**EXERCISE GOAL**
Would you repeat word for word the lines of the listing that follows, from the one with "How do I perform: Click" up to and including the one with "The width and", and leave out the images?

*** Opening of EXTRACTED ENTRIES ***

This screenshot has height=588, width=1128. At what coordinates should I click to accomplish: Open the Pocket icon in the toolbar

*** Close of EXTRACTED ENTRIES ***
*** Opening of EXTRACTED ENTRIES ***

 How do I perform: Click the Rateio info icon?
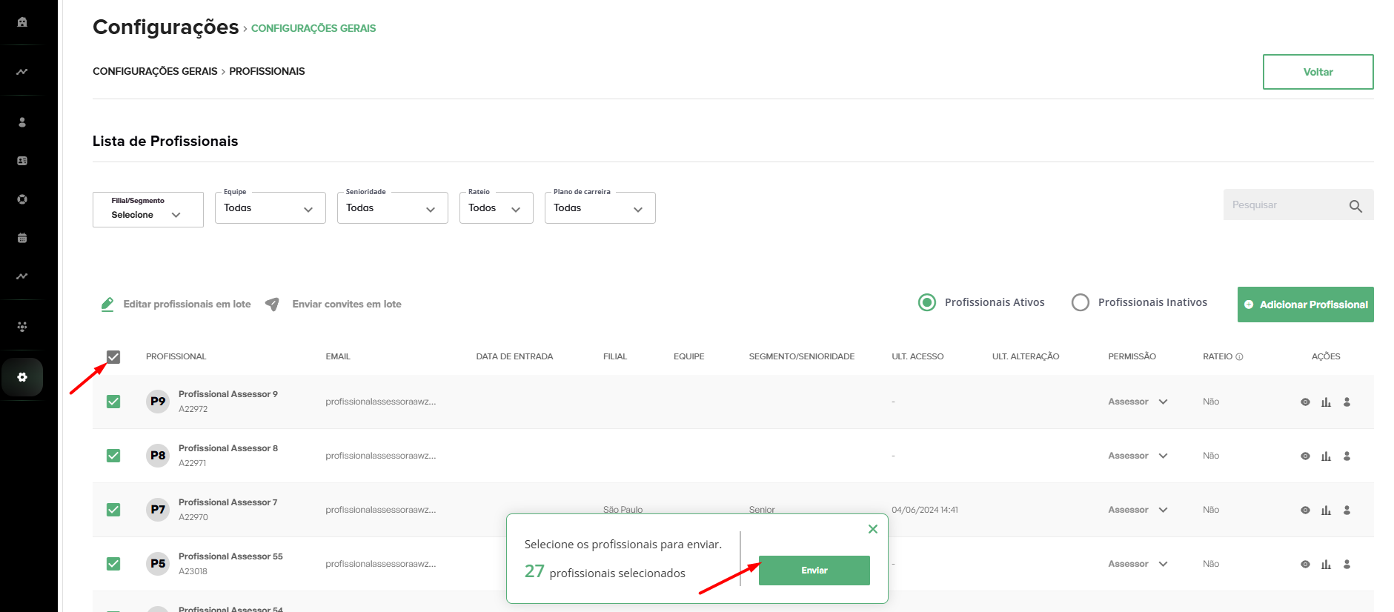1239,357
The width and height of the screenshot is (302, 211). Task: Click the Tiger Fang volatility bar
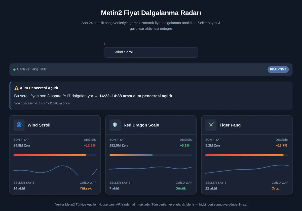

*** Close of EXTRACTED ENTRIES ***
*** Opening of EXTRACTED ENTRIES ***

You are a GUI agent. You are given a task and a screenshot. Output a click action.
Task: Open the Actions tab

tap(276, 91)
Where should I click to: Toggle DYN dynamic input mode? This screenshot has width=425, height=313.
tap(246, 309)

*** Close of EXTRACTED ENTRIES ***

**RESULT BELOW**
 How do I perform: Click the Rateio info icon?
1239,357
The width and height of the screenshot is (302, 211). Task: Click the Tiger Fang volatility bar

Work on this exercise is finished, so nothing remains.